Notable quotations from the academic research paper:
"Many theoretical arguments suggest that volatility bursts may be intimately related to the quasi-efficiency of financial markets, in the sense that predicting them is hard because the signal-to-noise ratio is very small (which does not imply that the prices are close to their “fundamental” values). Since the adaptive behaviour of investors tends to remove price predictability, which is the signal that traders try to learn, price dynamics becomes unstable as they then base their trading decision on noise only. This is a purely endogenous phenomenon whose origin is the implicit or explicit learning of the value of trading strategies, i.e., of the interaction between the strategies that investors use.
This explains why these stylized facts have existed for at least as long as financial historical data exists. Before computers, traders used their strategies in the best way they could. Granted, they certainly could exploit less of the signal-to-noise ratio than we can today. This however does not matter at all: efficiency is only defined with respect to the set of strategies one has in one’s bag.

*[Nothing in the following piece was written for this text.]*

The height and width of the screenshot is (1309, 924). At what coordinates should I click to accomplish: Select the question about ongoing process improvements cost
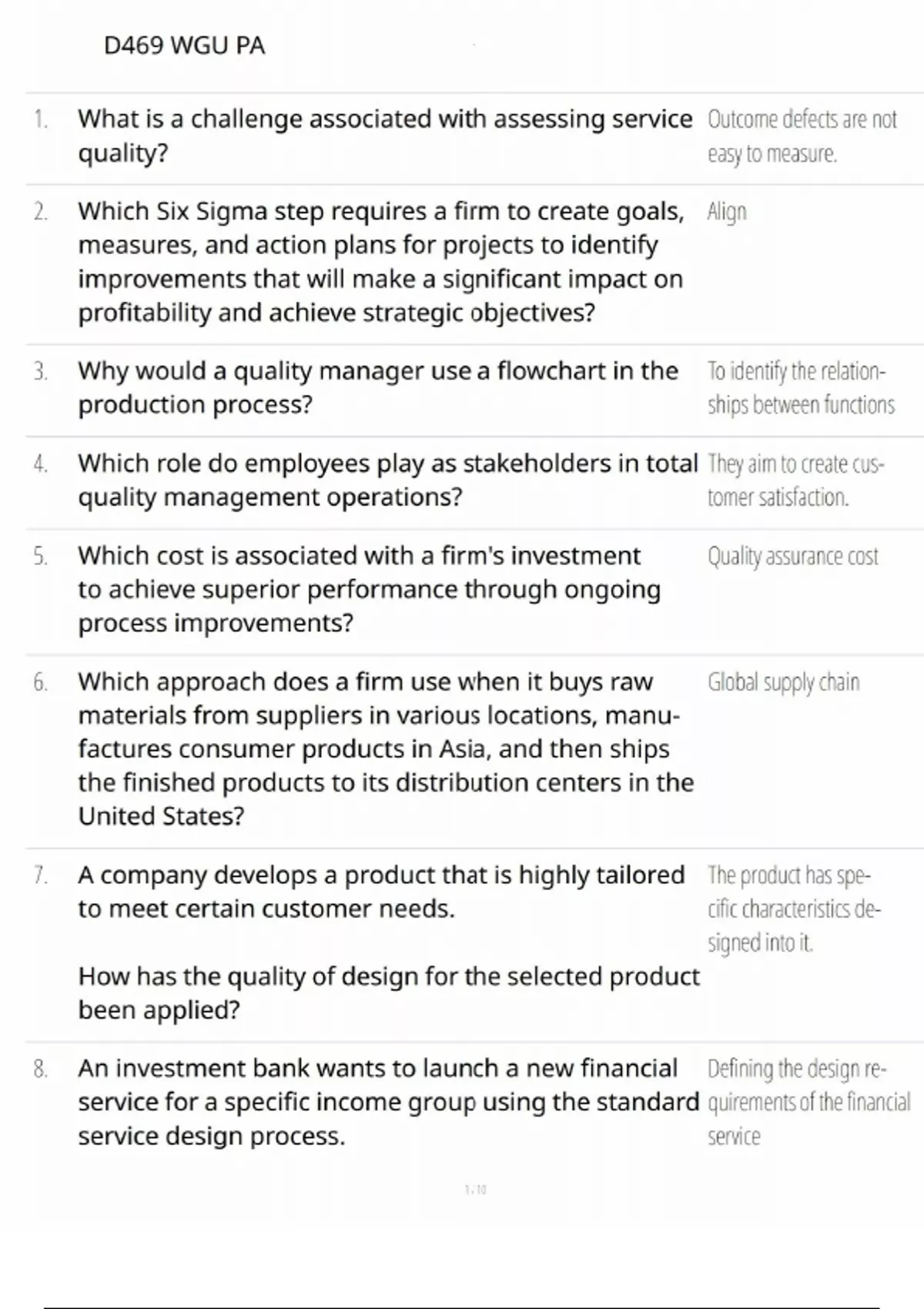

As time went on, the computational power increased tremendously, with the same result: unstable prices and bursts of volatility. This is why, unless exchange rules are dramatically changed, there is no reason to expect financial markets will behave any differently in the future.
Similarly, the way human beings learn also explains why speculative bubbles do not need rumour spreading on internet and social networks in order to exist. Looking at the chart of an asset price is enough for many investors to reach similar (and hasty) conclusions without the need for peer-to-peer communication devices (phones, emails, etc.). In short, the fear of missing out is a kind of indirect social contagion.
Neurofinance aims at studying the neuronal process involved in investment decisions. One of the most salient result is that, expectedly, human beings spontaneously prefer to follow perceived past trends. Various hormones play a central role in the dynamics of risk perception and reward seeking, which are major sources of positive and negative feedback loops in Finance. Human brains have most probably changed very little for the last two thousand years. This means that the neurological mechanisms responsible for the propensity to invest in bubbles are likely to influence the behaviour of human investors for as long as they will be allowed to trade."